Reputation: 679
Hi I cannot figure out how to find links which begin with certain text for the life of me. findall('a') works fine, but it's way too much. I just want to make a list of all links that begin with http://www.nhl.com/ice/boxscore.htm?id=
Can anyone help me?
Thank you very much
Upvotes: 12
Views: 20466
Reputation: 15152
You can find all links and than filter that list to get only links that you need.

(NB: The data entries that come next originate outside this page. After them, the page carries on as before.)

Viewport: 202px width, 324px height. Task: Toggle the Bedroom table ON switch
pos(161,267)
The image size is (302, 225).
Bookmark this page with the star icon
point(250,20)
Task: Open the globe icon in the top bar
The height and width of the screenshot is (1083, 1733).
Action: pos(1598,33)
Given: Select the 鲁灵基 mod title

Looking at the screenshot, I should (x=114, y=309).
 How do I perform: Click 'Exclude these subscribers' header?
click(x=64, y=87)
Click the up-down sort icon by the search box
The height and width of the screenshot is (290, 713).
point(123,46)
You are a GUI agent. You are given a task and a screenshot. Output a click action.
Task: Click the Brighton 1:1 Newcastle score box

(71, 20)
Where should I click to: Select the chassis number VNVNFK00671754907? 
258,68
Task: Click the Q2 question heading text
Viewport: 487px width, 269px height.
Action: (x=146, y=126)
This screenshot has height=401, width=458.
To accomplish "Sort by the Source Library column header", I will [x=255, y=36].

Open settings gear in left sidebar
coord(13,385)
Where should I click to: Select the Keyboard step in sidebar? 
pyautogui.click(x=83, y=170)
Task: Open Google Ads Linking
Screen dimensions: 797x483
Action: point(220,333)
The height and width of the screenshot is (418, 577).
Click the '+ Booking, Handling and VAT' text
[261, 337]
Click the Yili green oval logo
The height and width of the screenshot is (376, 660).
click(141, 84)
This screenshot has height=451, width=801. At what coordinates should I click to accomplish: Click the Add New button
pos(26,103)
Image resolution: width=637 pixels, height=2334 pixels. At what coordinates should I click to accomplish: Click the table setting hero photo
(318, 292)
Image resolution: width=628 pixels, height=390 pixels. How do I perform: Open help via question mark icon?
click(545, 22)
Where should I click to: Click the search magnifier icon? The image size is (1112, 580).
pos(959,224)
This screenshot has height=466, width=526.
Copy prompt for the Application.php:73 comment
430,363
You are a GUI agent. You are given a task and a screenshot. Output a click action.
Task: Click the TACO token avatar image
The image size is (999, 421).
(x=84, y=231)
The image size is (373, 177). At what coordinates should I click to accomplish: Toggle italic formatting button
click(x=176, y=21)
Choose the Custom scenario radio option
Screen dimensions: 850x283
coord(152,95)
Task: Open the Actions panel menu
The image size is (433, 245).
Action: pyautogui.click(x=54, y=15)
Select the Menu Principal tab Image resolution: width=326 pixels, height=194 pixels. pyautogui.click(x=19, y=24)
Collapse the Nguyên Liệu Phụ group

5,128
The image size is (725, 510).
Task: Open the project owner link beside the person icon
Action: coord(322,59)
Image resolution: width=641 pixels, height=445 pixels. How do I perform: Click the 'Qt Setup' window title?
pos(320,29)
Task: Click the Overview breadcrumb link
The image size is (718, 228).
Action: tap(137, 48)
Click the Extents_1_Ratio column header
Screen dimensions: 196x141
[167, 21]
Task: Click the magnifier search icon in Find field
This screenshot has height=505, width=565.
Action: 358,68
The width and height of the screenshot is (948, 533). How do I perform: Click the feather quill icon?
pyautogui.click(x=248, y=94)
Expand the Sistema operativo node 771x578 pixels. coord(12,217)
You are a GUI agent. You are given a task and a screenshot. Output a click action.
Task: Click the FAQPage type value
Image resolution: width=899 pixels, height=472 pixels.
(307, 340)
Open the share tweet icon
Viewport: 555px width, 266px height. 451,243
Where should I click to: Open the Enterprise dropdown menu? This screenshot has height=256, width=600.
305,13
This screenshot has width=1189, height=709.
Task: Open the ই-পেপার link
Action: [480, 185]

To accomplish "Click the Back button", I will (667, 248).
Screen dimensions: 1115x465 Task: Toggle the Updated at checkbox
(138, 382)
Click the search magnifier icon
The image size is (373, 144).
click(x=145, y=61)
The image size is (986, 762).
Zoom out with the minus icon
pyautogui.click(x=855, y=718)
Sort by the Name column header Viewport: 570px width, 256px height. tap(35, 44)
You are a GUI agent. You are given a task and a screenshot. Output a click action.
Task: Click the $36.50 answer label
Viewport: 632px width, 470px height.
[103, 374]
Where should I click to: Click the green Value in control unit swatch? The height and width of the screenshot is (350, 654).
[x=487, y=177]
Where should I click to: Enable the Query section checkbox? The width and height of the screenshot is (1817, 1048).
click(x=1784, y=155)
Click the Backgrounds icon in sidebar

This will be very fast solution regardless the fact that you filter it afterwards.
listOfAllLinks = soup.findAll('a')
listOfLinksINeed = []
for link in listOfAllLinks:
if "www.nhl.com" in link:
listOfLinksINeed.append(link['href'])
Upvotes: 1
Reputation: 554
You might not need BeautifulSoup since your search is specific
>>> import re
>>> links = re.findall("http:\/\/www\.nhl\.com\/ice\/boxscore\.htm\?id=.+", str(doc))
Upvotes: 2
Reputation: 67063
First set up a test document and open up the parser with BeautifulSoup:
>>> from BeautifulSoup import BeautifulSoup
>>> doc = '<html><body><div><a href="something">yep</a></div><div><a href="http://www.nhl.com/ice/boxscore.htm?id=3">somelink</a></div><a href="http://www.nhl.com/ice/boxscore.htm?id=7">another</a></body></html>'
>>> soup = BeautifulSoup(doc)
>>> print soup.prettify()
<html>
<body>
<div>
<a href="something">
yep
</a>
</div>
<div>
<a href="http://www.nhl.com/ice/boxscore.htm?id=3">
somelink
</a>
</div>
<a href="http://www.nhl.com/ice/boxscore.htm?id=7">
another
</a>
</body>
</html>
Next, we can search for all <a>
tags with an href
attribute starting with http://www.nhl.com/ice/boxscore.htm?id=
. You can use a regular expression for it:
>>> import re
>>> soup.findAll('a', href=re.compile('^http://www.nhl.com/ice/boxscore.htm\?id='))
[<a href="http://www.nhl.com/ice/boxscore.htm?id=3">somelink</a>, <a href="http://www.nhl.com/ice/boxscore.htm?id=7">another</a>]
Upvotes: 16